──────── 文書抜粋 ────────
問14 鉛中毒予防のため事業者が講ずべき措置に関する次の記述のうち、鉛中毒予防規則上、誤っているものはどれか。
ただし、同規則に定める適用の除外及び設備の特例はないものとする。
(1)鉛蓄電池を解体する工程において鉛等を溶融する業務に労働者を従事させるときは、鉛等の溶融を行う屋内の作業場所に、局所排気装置又はプッシュプル型換気装置を設けなければならない。
(2)鉛中毒予防規則に基づき設置する局所排気装置については、そのフードの外側における鉛の濃度を、空気1立方メートル当たり 0.05 ミリグラムを超えないものとする能力を有するものを使用しなければならない。
(3)鉛作業主任者には、労働者の指揮、局所排気装置の毎月1回以上の点検、労働衛生保護具等の使用状況の監視等を行わせなければならない。
(4)鉛業務に労働者を従事させるときは、鉛業務を行う作業場以外の場所に休憩室を設けなければならない。
──────── 提供データ ────────
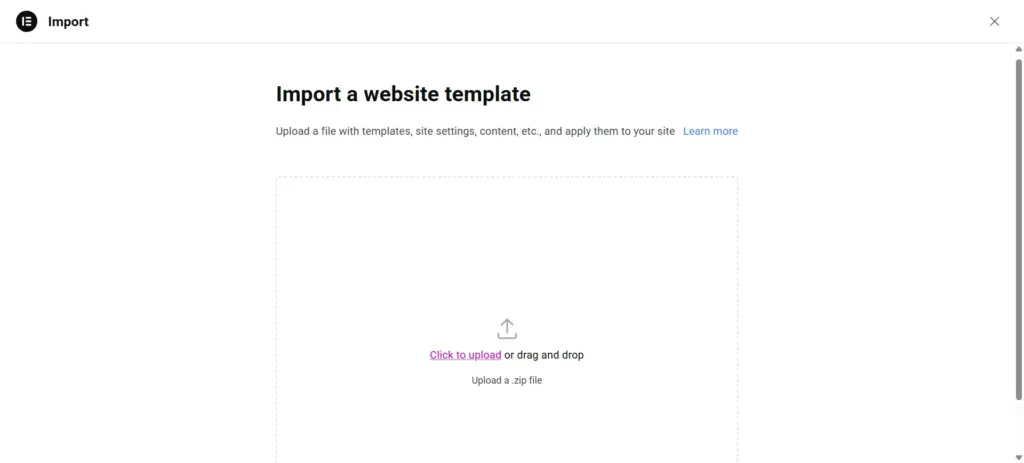Click the 'Upload a .zip file' hint text
Viewport: 1024px width, 463px height.
(507, 380)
────────
設問:
A: 鉛中毒予防規則の問題文から、「問14 鉛中毒予防のため事業」から「憩室を設けなければならない。」までを一字一句そのまま引用せよ。
B: 鉛中毒予防規則の問題文では、同規則に定める何がないものとしているか。
C: 鉛中毒予防規則の問題文を、最後の文の後から続けて書け。

想定解答:
A:
問14 鉛中毒予防のため事業者が講ずべき措置に関する次の記述のうち、鉛中毒予防規則上、誤っているものはどれか。
ただし、同規則に定める適用の除外及び設備の特例はないものとする。
(1)鉛蓄電池を解体する工程において鉛等を溶融する業務に労働者を従事させるときは、鉛等の溶融を行う屋内の作業場所に、局所排気装置又はプッシュプル型換気装置を設けなければならない。
(2)鉛中毒予防規則に基づき設置する局所排気装置については、そのフードの外側における鉛の濃度を、空気1立方メートル当たり 0.05 ミリグラムを超えないものとする能力を有するものを使用しなければならない。
(3)鉛作業主任者には、労働者の指揮、局所排気装置の毎月1回以上の点検、労働衛生保護具等の使用状況の監視等を行わせなければならない。
(4)鉛業務に労働者を従事させるときは、鉛業務を行う作業場以外の場所に休憩室を設けなければならない。

B: 適用の除外及び設備の特例

C:
(5)鉛ライニングの業務に常時従事する労働者に対し、雇入れの際、当該業務への配置替えの際及びその後6か月以内ごとに1回、定期に、所定の項目について、医師による健康診断(鉛健康診断)を行わなければならない。
このページは、2019年の労働安全衛生コンサルタント試験の「労働衛生関係法令」問題の解説と解答例を示しています。
解説文中の法令の名称等は、適宜、略語を用いています。また、引用している法令は、読みやすくするために漢数字を算用数字に変更するなどの修正を行い、フリガナ、傍点等は削除しました。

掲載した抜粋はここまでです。